:: EXERCISE DETAILS ::
Reproduce the items from the beginning through the line containing "tap(297, 270)", inclusive, substituting "button" for "icon" and leaving everything else unchanged. Omit the pictures from your answer.

:: MATERIAL TO PROCESS ::
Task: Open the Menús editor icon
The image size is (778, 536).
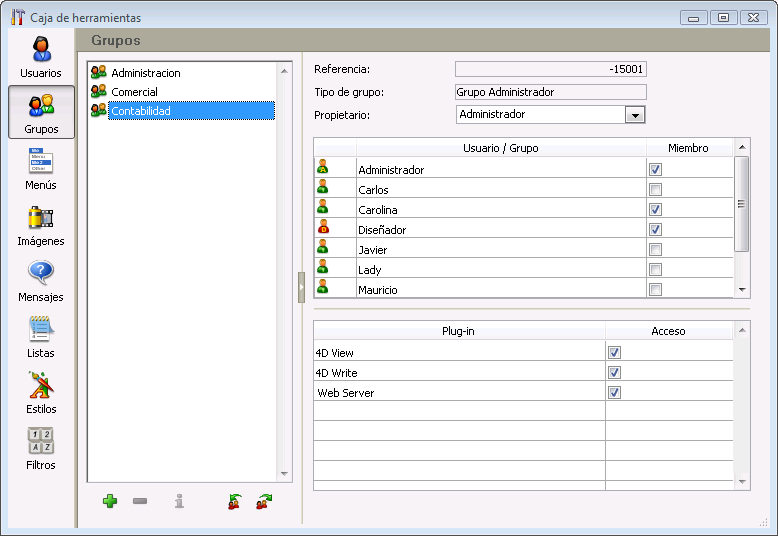Action: (x=41, y=168)
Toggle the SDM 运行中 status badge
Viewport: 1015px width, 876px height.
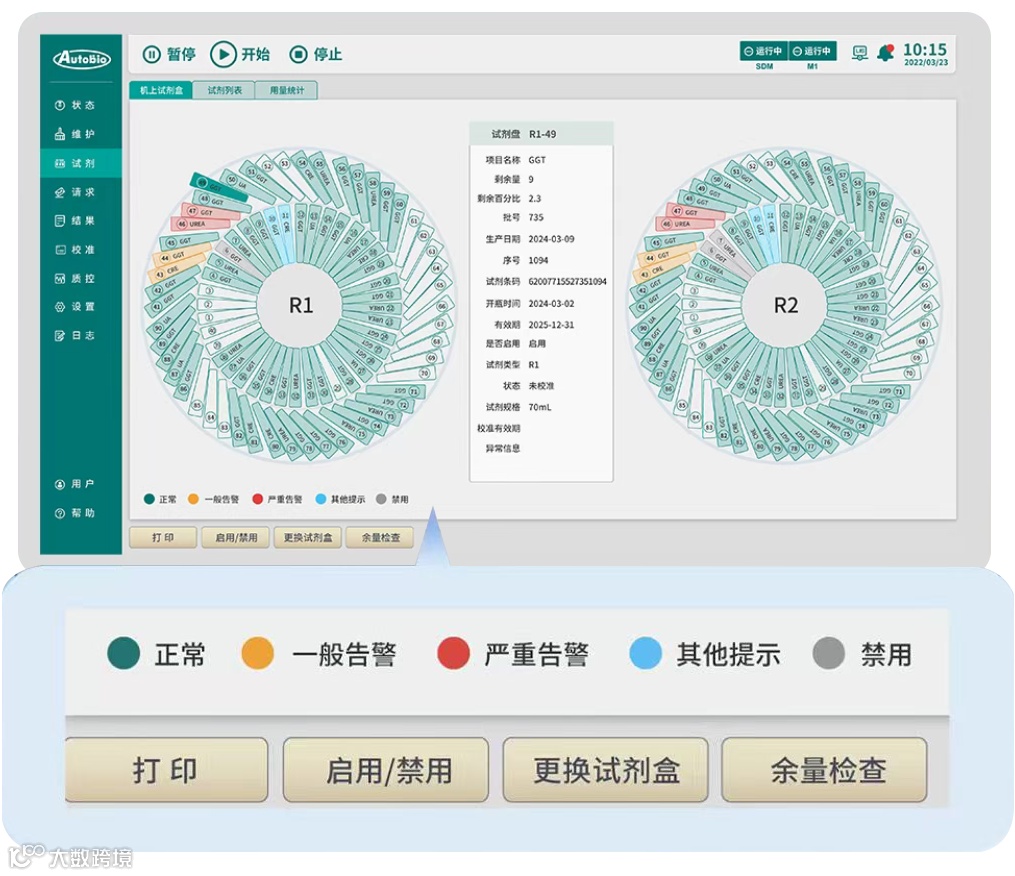pyautogui.click(x=763, y=50)
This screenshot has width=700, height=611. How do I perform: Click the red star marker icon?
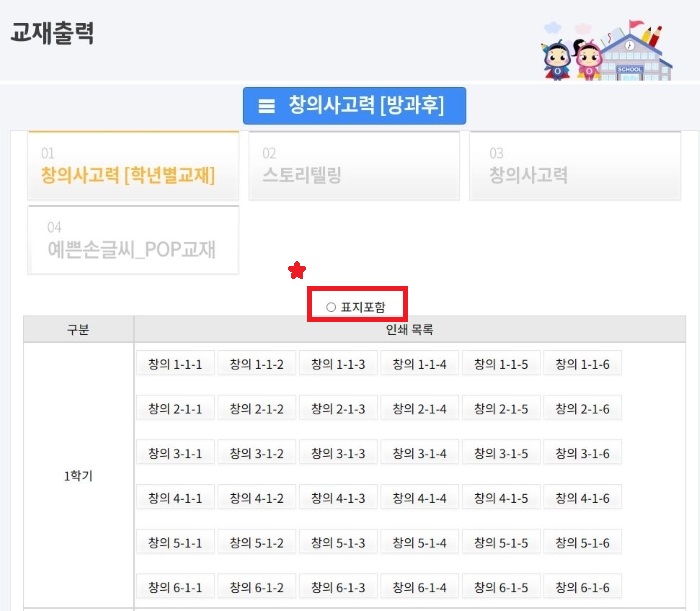tap(297, 270)
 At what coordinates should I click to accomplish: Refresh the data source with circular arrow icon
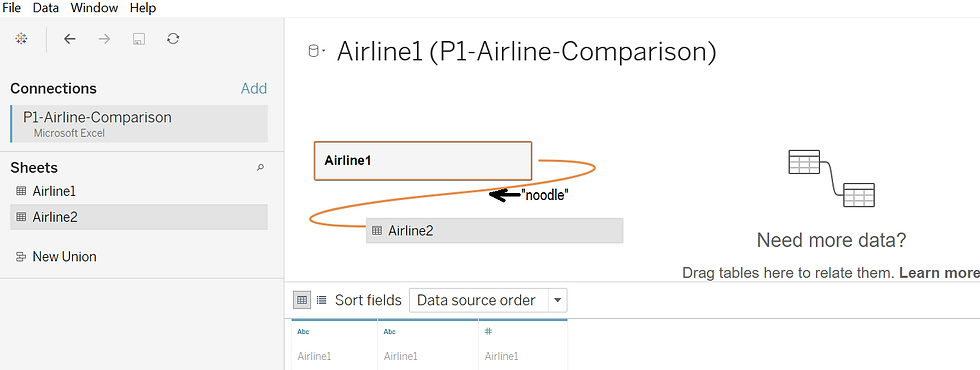point(173,39)
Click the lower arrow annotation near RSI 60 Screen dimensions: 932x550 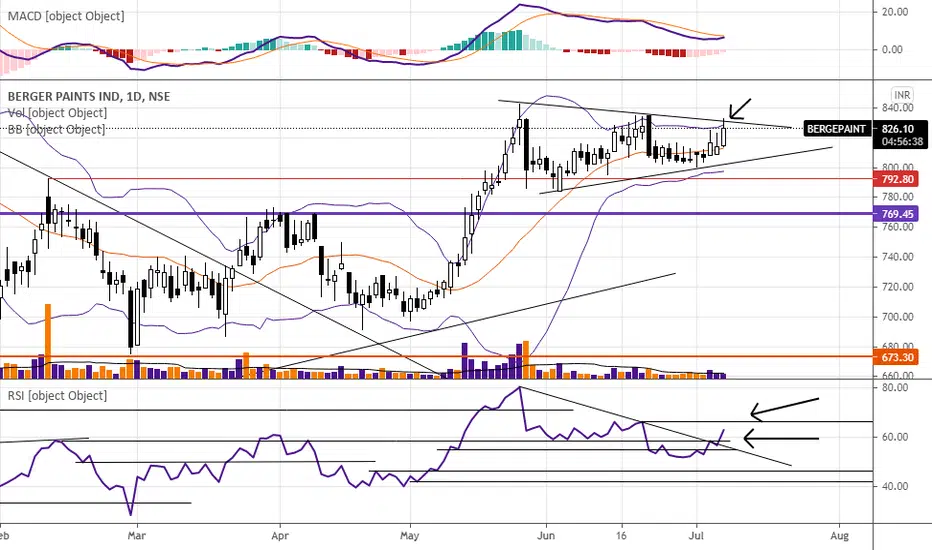click(781, 439)
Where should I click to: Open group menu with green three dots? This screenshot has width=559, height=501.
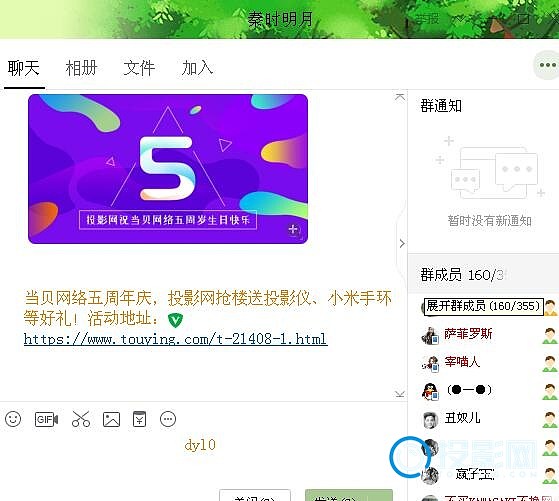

:: FULL ANSWER ::
Task: Open the Menús editor button
The image size is (778, 536).
Action: (x=41, y=168)
Toggle the SDM 运行中 status badge
Viewport: 1015px width, 876px height.
pyautogui.click(x=763, y=50)
This screenshot has width=700, height=611. How do I perform: Click the red star marker button?
tap(297, 270)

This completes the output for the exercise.